In official physical exams recorded in the files, the police say that both Chamorro and Dangla bore “fingernail” scratches on their arms. According to these files, Krusty Dangla was scratched on seven different parts of his body, including the head of his penis. Volz, the reports noted, had a number of thin, straight lines, one more defined than the others, on the unbroken skin of his right shoulder.
And then I read the evidence regarding Volz's alibi: cell-phone records, a time-stamped instant-messaging log, page after page of statements by the ten people most of whom I would later interview myself supporting Volz's account. Shortly after 9:00 a.m., Volz maintained, he walked into the EP offices from his living quarters the building also served as his home and was seen by the security guard, the housekeeper, and various EP staff. From 10:30 to 11:00, model Maria Mercedes and a friend said they met with him.
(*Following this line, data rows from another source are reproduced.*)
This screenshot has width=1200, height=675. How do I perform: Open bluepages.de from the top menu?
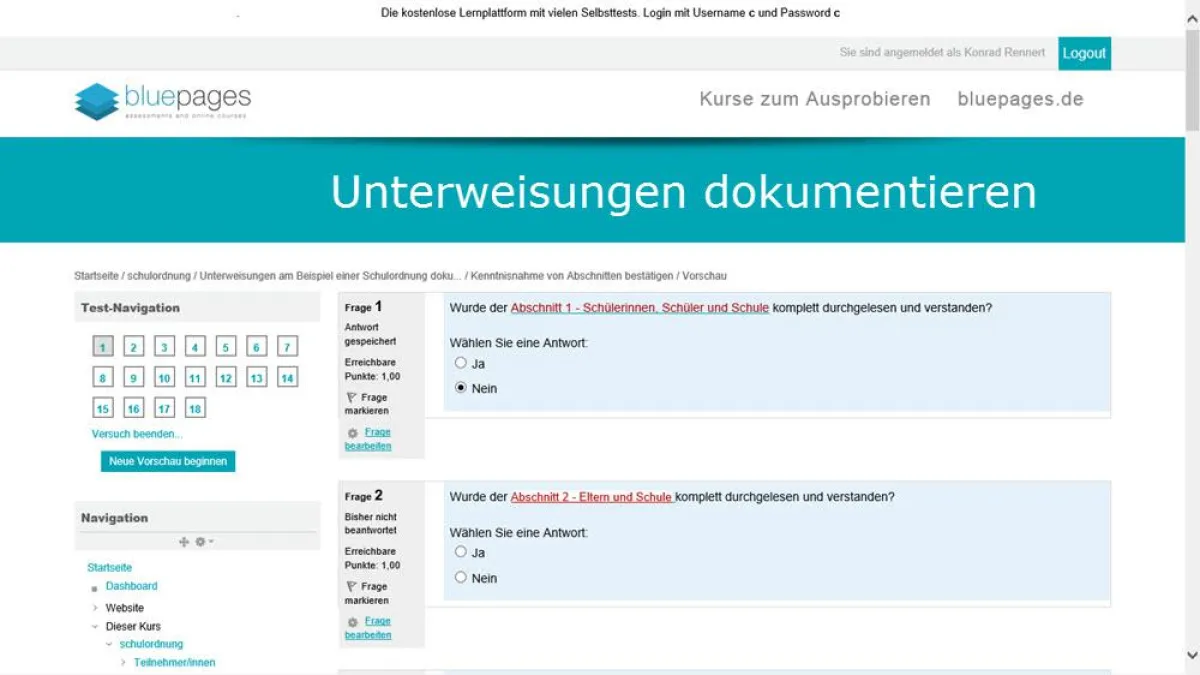(x=1019, y=99)
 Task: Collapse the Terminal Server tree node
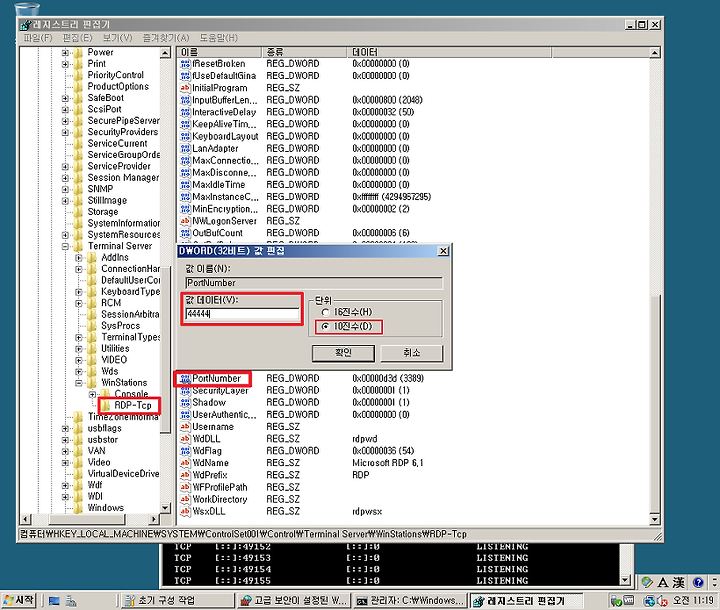click(x=65, y=246)
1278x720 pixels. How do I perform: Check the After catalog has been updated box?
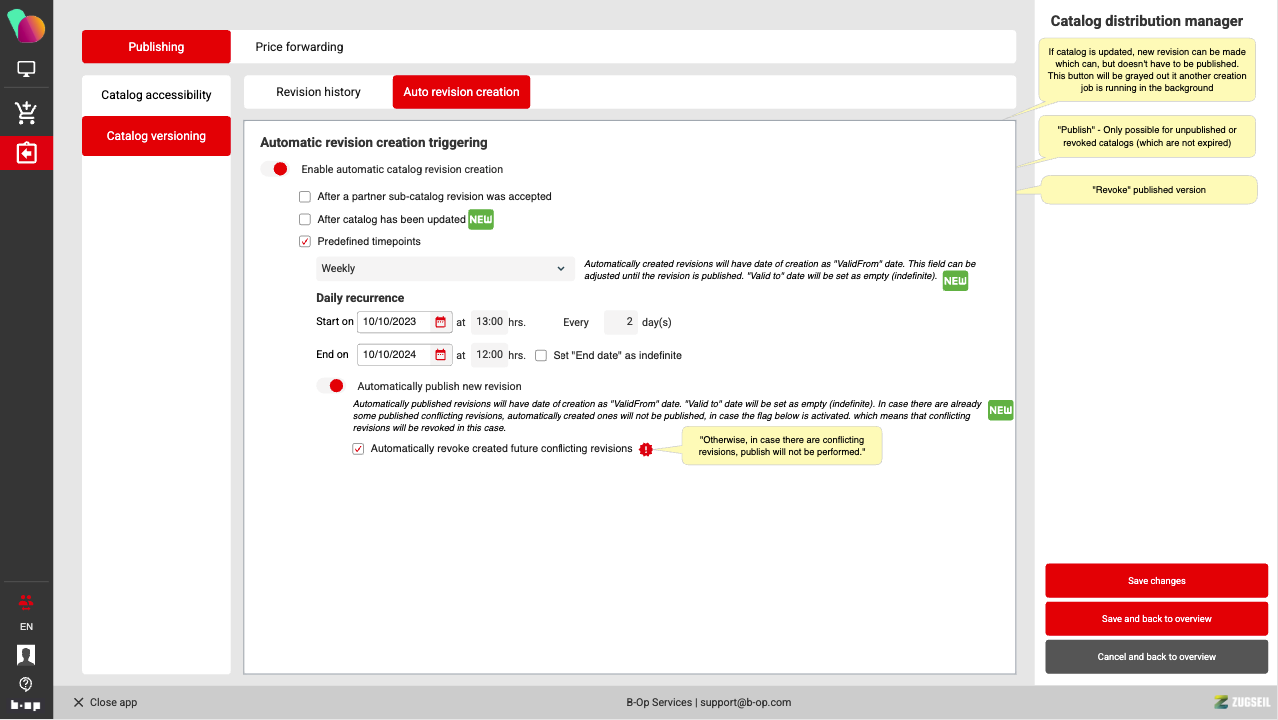click(x=305, y=219)
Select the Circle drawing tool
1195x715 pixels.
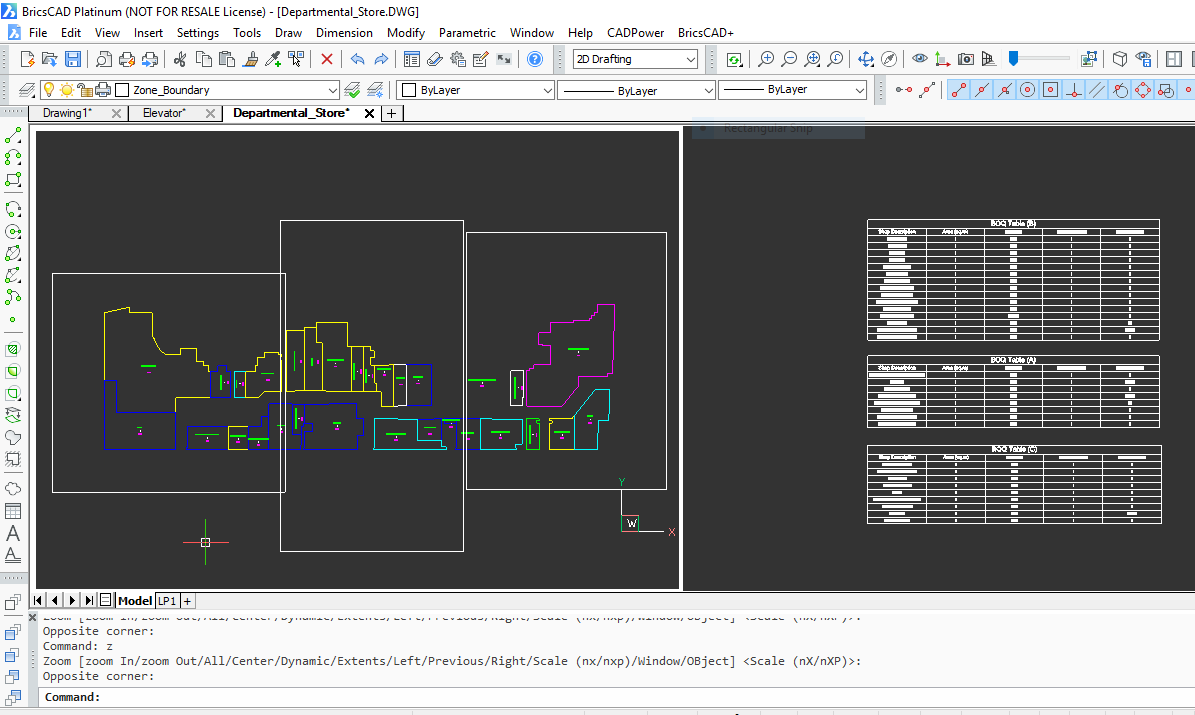(13, 232)
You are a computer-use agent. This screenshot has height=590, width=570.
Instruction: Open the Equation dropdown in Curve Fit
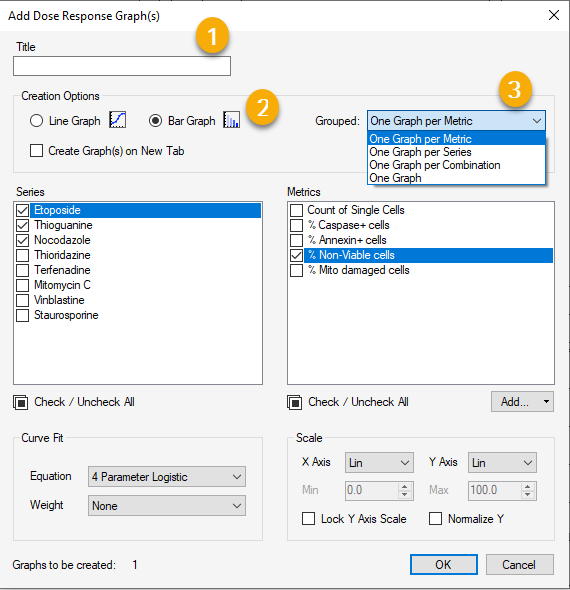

At noon, Ricardo Castillo, a Nicaraguan journalist who has contributed to the BBC and other news outlets, arrived; he and Volz then initiated a teleconference to Virginia with consultant Nick Purdy, a cofounding publisher of the music magazine Paste. As the conference progressed, Purdy and Volz exchanged instant messages on their impressions of Castillo, a potential contributor to EP. The call lasted nearly an hour. Following it, at roughly 1:15 p.m., Volz, Castillo, and Adam Paredes, EP's art director, sat down to a lunch of curried fish served by the housekeeper, Martha Carolina Aguirre Corea. Castillo left at 2:00. At roughly 2:45, Volz received a call informing him of Jiménez's death; more calls would quickly come in confirming it. Meanwhile, a local hairstylist, Rossy Elena Estrada López, had arrived to cut Volz's and another employee's hair; she found him talking on a cell phone, she said, “afflicted and crying.” According to these witnesses, Volz left the office at roughly 4:30.
Volz's cell-phone records precisely match his account of what happened next: that he left Managua and drove to San Juan. At 4:38 p.m. the first call outside Managua appears on the log, the following 11 calls tracing the trajectory of someone driving quickly, arriving in the San Juan cellular area at 6:34. (I've since done this drive twice in the same amount of time. It requires driving fast but not inordinately so.)
Only one document cast suspicion on his alibi: a rental agreement from Hertz. Volz had called Hertz to rent a car to go to San Juan. (His, he said, was unreliable.) The agreement was printed at 3:11 p.m. at the Hertz office. But when the vehicle was delivered, EP assistant Leidy de los Santos, not Volz, signed the agreement. She went inside and returned with a credit-card slip bearing what appeared to be his signature, but the delivery driver never saw Volz himself.
The case for Volz's innocence seemed obvious, irrefutable. The day before the trial, the Volz family asked visitors to their Web site to pray for the “safety of all involved in and surrounding the trial: Eric, witnesses, press, attorneys, bystanders, security, police; Health of one of Eric's key defense team who is sick with the flu; Judge; Doris's mother & family; That the trial is swift and that Eric will be free on Friday!”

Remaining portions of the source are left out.